Saved entries:
*****

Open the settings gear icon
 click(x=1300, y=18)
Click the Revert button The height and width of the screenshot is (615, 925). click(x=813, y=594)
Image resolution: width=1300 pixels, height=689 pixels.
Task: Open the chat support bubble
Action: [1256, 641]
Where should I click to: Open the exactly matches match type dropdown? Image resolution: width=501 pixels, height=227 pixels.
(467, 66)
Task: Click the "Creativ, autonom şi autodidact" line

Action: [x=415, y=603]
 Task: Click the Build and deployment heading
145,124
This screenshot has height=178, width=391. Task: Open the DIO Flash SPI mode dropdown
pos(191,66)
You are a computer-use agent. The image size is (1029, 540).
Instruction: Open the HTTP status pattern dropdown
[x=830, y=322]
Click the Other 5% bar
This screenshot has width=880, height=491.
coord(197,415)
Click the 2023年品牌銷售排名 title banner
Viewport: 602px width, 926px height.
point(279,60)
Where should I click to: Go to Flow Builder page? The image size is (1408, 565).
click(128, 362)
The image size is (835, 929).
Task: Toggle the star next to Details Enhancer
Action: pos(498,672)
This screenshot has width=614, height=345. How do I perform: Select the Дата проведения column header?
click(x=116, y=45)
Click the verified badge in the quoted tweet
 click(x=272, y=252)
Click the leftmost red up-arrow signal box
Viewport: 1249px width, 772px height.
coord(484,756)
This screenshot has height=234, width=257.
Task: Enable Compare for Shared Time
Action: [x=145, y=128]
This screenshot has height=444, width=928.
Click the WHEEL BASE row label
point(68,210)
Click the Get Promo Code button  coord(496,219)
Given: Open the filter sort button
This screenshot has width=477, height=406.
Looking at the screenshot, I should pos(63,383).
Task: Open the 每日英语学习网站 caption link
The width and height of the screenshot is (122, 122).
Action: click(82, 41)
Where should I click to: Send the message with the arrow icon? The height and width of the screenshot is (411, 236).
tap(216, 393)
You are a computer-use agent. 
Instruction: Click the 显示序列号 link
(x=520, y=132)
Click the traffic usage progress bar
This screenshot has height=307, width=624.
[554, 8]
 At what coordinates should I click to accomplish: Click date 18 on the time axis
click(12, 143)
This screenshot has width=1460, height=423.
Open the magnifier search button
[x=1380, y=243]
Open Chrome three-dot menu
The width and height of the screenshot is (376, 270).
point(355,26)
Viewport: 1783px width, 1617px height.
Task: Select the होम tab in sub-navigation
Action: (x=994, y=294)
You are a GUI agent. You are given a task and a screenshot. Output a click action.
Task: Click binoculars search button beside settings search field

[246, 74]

*****

• Exercise
Copy the records above exactly as they appear.

• Exercise response
Open the settings gear icon
 click(x=1300, y=18)
Click the Revert button The height and width of the screenshot is (615, 925). click(x=813, y=594)
Image resolution: width=1300 pixels, height=689 pixels.
Task: Open the chat support bubble
Action: [1256, 641]
Where should I click to: Open the exactly matches match type dropdown? Image resolution: width=501 pixels, height=227 pixels.
(467, 66)
Task: Click the "Creativ, autonom şi autodidact" line

Action: [x=415, y=603]
 Task: Click the Build and deployment heading
145,124
This screenshot has height=178, width=391. Task: Open the DIO Flash SPI mode dropdown
pos(191,66)
You are a computer-use agent. The image size is (1029, 540).
Instruction: Open the HTTP status pattern dropdown
[x=830, y=322]
Click the Other 5% bar
This screenshot has width=880, height=491.
coord(197,415)
Click the 2023年品牌銷售排名 title banner
Viewport: 602px width, 926px height.
point(279,60)
Where should I click to: Go to Flow Builder page? The image size is (1408, 565).
click(128, 362)
The image size is (835, 929).
Task: Toggle the star next to Details Enhancer
Action: pos(498,672)
This screenshot has width=614, height=345. How do I perform: Select the Дата проведения column header?
click(x=116, y=45)
Click the verified badge in the quoted tweet
 click(x=272, y=252)
Click the leftmost red up-arrow signal box
Viewport: 1249px width, 772px height.
coord(484,756)
This screenshot has height=234, width=257.
Task: Enable Compare for Shared Time
Action: [x=145, y=128]
This screenshot has height=444, width=928.
Click the WHEEL BASE row label
point(68,210)
Click the Get Promo Code button  coord(496,219)
Given: Open the filter sort button
This screenshot has width=477, height=406.
Looking at the screenshot, I should pos(63,383).
Task: Open the 每日英语学习网站 caption link
The width and height of the screenshot is (122, 122).
Action: click(82, 41)
Where should I click to: Send the message with the arrow icon? The height and width of the screenshot is (411, 236).
tap(216, 393)
You are a computer-use agent. 
Instruction: Click the 显示序列号 link
(x=520, y=132)
Click the traffic usage progress bar
This screenshot has height=307, width=624.
[554, 8]
 At what coordinates should I click to accomplish: Click date 18 on the time axis
click(12, 143)
This screenshot has width=1460, height=423.
Open the magnifier search button
[x=1380, y=243]
Open Chrome three-dot menu
The width and height of the screenshot is (376, 270).
point(355,26)
Viewport: 1783px width, 1617px height.
Task: Select the होम tab in sub-navigation
Action: (x=994, y=294)
You are a GUI agent. You are given a task and a screenshot. Output a click action.
Task: Click binoculars search button beside settings search field

[246, 74]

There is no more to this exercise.